Harley Varavette | Staff Writer
I have been through a lot of heartache.
Not the typical heartbreak that most 21-year-olds endure. My heartbreak was truly life-altering.
When the cardiologist told me I was going to need heart surgery, just before my senior year at Duquesne, I was in shock.
Fears danced in my head. I had family members undergo similar procedures who ended up having strokes during the surgery, and in some cases died shortly after.
Despite reassurances from everyone, including medical professionals, I could not help but think of the possibility that I may not wake up after being put under.
Then there was the worry about long-term ramifications of the surgery. I have seen loved ones go through a similar experience, to wind up dead after just six weeks.
EKGs should be a common practice in every doctor’s appointment. Being aware of one’s heart health will enable people to control their health better and make wiser decisions in taking better care of themselves.
Like many families, my family has a long history of heart disease.
Less than 5 years ago, my mother unexpectedly died at the age of 48.
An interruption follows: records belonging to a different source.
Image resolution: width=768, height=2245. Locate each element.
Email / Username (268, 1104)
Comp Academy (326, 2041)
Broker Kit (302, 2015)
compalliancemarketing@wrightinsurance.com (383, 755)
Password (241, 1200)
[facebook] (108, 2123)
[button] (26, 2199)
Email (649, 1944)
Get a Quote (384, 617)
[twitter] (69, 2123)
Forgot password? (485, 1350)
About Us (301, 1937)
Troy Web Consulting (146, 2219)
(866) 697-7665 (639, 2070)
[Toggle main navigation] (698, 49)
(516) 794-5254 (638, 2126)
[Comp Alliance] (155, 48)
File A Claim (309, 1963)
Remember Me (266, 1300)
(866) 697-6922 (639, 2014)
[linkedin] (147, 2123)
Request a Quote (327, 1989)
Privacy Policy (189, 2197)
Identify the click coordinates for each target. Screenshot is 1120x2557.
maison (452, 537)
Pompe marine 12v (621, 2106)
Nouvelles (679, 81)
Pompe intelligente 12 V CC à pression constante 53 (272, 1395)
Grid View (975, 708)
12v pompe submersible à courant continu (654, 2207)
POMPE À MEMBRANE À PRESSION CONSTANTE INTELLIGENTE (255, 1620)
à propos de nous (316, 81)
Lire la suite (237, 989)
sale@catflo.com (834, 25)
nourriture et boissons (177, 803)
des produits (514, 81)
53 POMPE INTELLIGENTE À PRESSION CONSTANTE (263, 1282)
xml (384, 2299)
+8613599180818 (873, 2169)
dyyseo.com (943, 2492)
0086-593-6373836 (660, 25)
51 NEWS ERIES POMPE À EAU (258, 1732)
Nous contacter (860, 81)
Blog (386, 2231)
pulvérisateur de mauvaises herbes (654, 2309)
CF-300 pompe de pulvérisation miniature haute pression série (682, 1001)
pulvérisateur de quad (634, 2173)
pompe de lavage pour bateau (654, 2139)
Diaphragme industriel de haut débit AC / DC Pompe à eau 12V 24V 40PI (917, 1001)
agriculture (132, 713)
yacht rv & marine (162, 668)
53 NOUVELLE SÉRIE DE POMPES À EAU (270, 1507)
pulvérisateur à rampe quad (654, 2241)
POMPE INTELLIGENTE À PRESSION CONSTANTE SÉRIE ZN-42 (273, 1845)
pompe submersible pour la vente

She died from coronary artery disease, a disease caused by plaque buildup in the wall of the arteries that supply blood to the heart. She had undergone a procedure to install a pacemaker for her heart and, 6 weeks later, she died.
The woman who raised me was suddenly out of my life. My father passed away when I was 3 years old. It was my mother who guided me through life.
And now she is gone.
This loss woke me up to reality and started the clock for me. What can I do to maintain my heart health before it is too late?
Coronary artery disease is a rather common form of cardiovascular disease. According to the American Heart Association, cardiovascular disease remains the leading cause of death in the United States, accounting for 928,741 deaths in 2020.
My curiosity led me to find a new primary care physician and learn for myself what I may be enduring and if I am following a line of heart disease patients.
After two years of EKGs and an MRI, my findings did not show cardiovascular disease. They did, however, find another heart condition that about 25% of live births, according to the National Institutes of Health.
It is a congenital heart defect called atrial septal defect.
Along with this atrial septal defect, the doctors had found another hole in my heart that was causing my right ventricle to dilate, which made me extremely susceptible to having a stroke or heart failure.
Sitting in a cardiologist’s office being told about these findings and possibly having surgery felt like I was watching a drama on the television. The reality of the situation was overwhelming. Heart surgery was not part of my summer plans.
Over a month ago I underwent surgery to fix this issue to live a longer, fuller life: hopefully longer than both of my parents.
I have had an issue with my heart from birth but had no clue about it. There were never any symptoms, so I never felt the need to have my heart looked at. Being asymptomatic, however, puts me at further risk of heart failure, as it does for other asymptomatic individuals.
EKG readings can start one’s journey to understanding their heart health. An electrocardiogram records the electrical signals in the heart. It’s a common and painless test used to quickly detect heart problems and monitor the heart’s health. A simple test that is not practiced at every appointment.
A typical doctor’s appointment involves blood pressure and blood oxygen readings. But what regulates blood pressure? The heart does.
With 1 in 25 youth having hypertension, according to Johns Hopkins University, and heart disease as the leading factor of deaths in the U.S., why not practice an EKG more frequently at doctors’ appointments, as well, as another precaution to assure that the heart is healthy? With heart disease a leading factor in deaths and so common in people’s lives, why not practice this at every appointment?
EKGs should be done at every doctor’s appointment. Being aware of one’s heart health will enable people to control their health better and make wiser decisions in taking better care of themselves.
And while my heart may be heavy from the toll of losing my parents, the future of my heart health is secure because of an EKG reading.
Please do not hesitate to request an EKG, you may be surprised at what you find and can possibly save your, or a loved one’s, life.